++++ DATASET EXCERPTS

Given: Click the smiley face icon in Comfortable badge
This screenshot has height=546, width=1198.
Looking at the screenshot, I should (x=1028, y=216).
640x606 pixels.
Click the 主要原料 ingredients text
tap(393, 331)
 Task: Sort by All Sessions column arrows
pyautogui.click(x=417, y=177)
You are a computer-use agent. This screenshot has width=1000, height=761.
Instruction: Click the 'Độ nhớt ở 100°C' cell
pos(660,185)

++++++++
++++ DATASET EXCERPTS

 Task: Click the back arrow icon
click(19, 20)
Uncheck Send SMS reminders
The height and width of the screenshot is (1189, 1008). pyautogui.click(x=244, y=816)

++++++++

## BRIEF
Looking back over the data above, restate word for word the lines that begin at the line with "Given: Click the" and end at the line with "You are a computer-use", inclusive.

## REPLY
Given: Click the smiley face icon in Comfortable badge
This screenshot has height=546, width=1198.
Looking at the screenshot, I should (x=1028, y=216).
640x606 pixels.
Click the 主要原料 ingredients text
tap(393, 331)
 Task: Sort by All Sessions column arrows
pyautogui.click(x=417, y=177)
You are a computer-use agent. This screenshot has width=1000, height=761.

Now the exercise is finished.